(current work in progress), 2018
'The Jewel' is a project due to be complete in early 2020, which seeks to explore the complex and ongoing colonial relationships to the Australian landscape. Blurring past and present, the video installation will reconstruct Louise Lovely’s 1925 silent film ‘Jewelled Nights.’ Filmed in Zeehan, Tasmania, ‘Jewelled Nights’ has been deemed lost and now only exists in the form of outtakes held in the National Film and Sound Archive. However, from the material left behind, we can decipher that it tells the story of a young woman who escapes from an unhappy marriage, disguising herself as a male prospector and finding refuge in an isolated mining town.
Like Louise Lovely, I will be both director and performer. The reconstruction will acknowledge the present as it delves into fragments of the past. Sets and backdrops will merge current day Zeehan with a historical one. The work will reveal the reconstruction process, bringing the audience’s attention to the boundaries of the set, slippages in time and the presence of the author. The work will draw parallels between the constructed nature of influential historical narratives and film. Performing as my mother, I will draw on my own history with Zeehan, reenacting scenes from my childhood during a transitional time when we lived in the Heemskirk Motor Hotel (the only hotel in Zeehan.) The work will memorialise the in-between, the unknown and what it means to be lost when you are ‘someone else’ or ‘somewhere else.’

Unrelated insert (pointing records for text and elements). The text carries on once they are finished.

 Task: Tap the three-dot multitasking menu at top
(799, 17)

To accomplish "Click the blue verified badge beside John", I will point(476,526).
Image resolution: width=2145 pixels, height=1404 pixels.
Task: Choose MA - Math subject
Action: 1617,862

Osmiridium discovered at Savage River.
Osmiridium is a popular name for a naturally occurring alloy of the metals iridium and osmium. Osmium derived its name from the Greek word osme which means odour as it produces a poisonous gas when heated. This gas blinded Louise Lovely's character, in Jewelled Nights, during an altercation at Savage River. Iridium was named after the Greek goddess of light 'Iris' because of the elements lustrous grey-white colour.
The three parts in Marie Bjelke Petersen's novel will also form the structure for The Jewel:
1918 - 1925
Short clips of footage from different Australian films, cut together like an abstract narrative in the National Film and Sound Archive.
One of the scenes, from a mystery feature, shows a miner mourning the loss of his wife.
My mother jogs along the outskirts of the mining camp in the Pilbara. Along her path is the lone grave of Margaret Straughn who died of heat exhaustion in the last leg of her journey from Europe to join her husband.
"We stayed in the Heemskirk Motel for the first few days waiting for the rest of our belongings to arrive by removal truck. Eventually we moved into our house at Fincham St Zeehan. It was clad in metal sheeting which was an army green colour. "
"When entering Zeehan the feeling was a little oppressive, a long wide Street, treeless and stark. When we first came there to live in 1981, a bush fire had gone close to the town leaving the surroundings blackened and bare.
Of course life was not all bliss. Mining bred status and class so the manager lived on a man made hill and one was expected to attend dinners and wives belonged to some auxiliary..."
VHS from the National Film and Sound Archive have the same clips repeated on various tapes, sometimes combined with other footage. On this particular tape, a mysterious thumb can be seen holding up the archiving information in the first few seconds.
Archivist Bernard Lloyd, animated the two minutes of footage and production stills to tell a section of the Jewelled Nights narrative. The 20 minute reconstruction tells a very different story to Marie Bjelke Petersen's original book. It plays daily at the Gaiety Theatre as part of theWest Coast Heritage Centre, Zeehan.
The Gaiety Theatre will provide both a set and screening for production and exhibition of The Jewel.